Attention : ça ne signifie pas qu'on défend le boulot stupidement. On peut admettre des erreurs, les rectifier, le tout publiquement. Mais pas un mot sur les subordonnés hors de l'espace protégé que constitue la rédaction (voire même hors de la réunion individuelle).
Et surtout, soyez aussi journaliste. On peut trapper un sujet mais se débrouiller pour le faire sortir ailleurs, apprendre à ses subordonnés à jouer aux cons ou à vous permettre de le faire. C'est un peu cryptique mais si vous savez, vous savez.
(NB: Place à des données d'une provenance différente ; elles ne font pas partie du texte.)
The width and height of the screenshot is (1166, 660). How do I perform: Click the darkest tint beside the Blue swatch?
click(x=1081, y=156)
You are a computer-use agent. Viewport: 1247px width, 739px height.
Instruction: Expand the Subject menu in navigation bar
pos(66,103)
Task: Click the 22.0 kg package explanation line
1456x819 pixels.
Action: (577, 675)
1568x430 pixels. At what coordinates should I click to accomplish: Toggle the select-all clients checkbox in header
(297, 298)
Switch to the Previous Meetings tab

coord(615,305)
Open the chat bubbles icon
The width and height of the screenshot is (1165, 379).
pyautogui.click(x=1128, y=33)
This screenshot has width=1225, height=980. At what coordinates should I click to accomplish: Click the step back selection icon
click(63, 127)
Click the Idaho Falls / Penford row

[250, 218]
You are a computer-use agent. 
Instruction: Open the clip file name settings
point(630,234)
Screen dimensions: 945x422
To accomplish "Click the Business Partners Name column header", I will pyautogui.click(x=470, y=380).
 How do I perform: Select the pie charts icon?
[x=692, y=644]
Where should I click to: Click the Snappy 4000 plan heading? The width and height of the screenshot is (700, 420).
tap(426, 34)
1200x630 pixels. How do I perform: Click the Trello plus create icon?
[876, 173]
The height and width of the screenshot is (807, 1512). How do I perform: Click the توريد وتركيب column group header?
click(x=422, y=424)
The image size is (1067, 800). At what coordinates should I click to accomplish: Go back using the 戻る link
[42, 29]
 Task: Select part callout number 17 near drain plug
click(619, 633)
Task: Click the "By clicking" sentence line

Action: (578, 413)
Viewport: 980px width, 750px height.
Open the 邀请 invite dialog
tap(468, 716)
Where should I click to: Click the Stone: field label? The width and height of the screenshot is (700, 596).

Tout faire pour qu'eux, au quotidien, ne soient pas conscients des facteurs d'autocensure ou de censure. Les rendre libres et prendre ça à votre charge 99 % du temps. Et puis, de temps en temps, autour d'un verre, quand ça s'est refroidi, transmettre ce savoir utile.
Finalement, c'est ça mon plus grand enseignement : discuter, dialoguer, prenez ce temps. Oh, on ne l'a pas, je sais. Mais en fait, et l'erreur est souvent là, le consacrer à faire du management (je sais c'est sale) permet d'en gagner beaucoup au quotidien sur tout le reste.
Votre temps journalistique, lui, n'est plus prioritaire, ça frustre. Vos papiers sont souvent médiocres là où vous pourriez faire tellement mieux. C'est le prix à payer pour que la moyenne du travail de la rédaction, elle, soit bonne, et l'ambiance correcte.
Parce que sinon, une fois que des gens sont dégoûtés de leur travail, qu'ils ne savent plus pourquoi ils bossent dans le journal ou ce qu'ils font dans ce métier, on est mort car la rédaction se trouve à la dérive. Et là, pour remonter la pente, bon courage...
Si vous êtes "simple" journaliste, j'espère que ce thread n'a pas été trop horrible à lire ! N'hésitez pas à indiquer ce qui pour vous fait un bon rédacteur en chef. Les chefs qui arrivent jusqu'ici, je suis preneur de tout commentaire et conseil, ce sera partagé pour tous.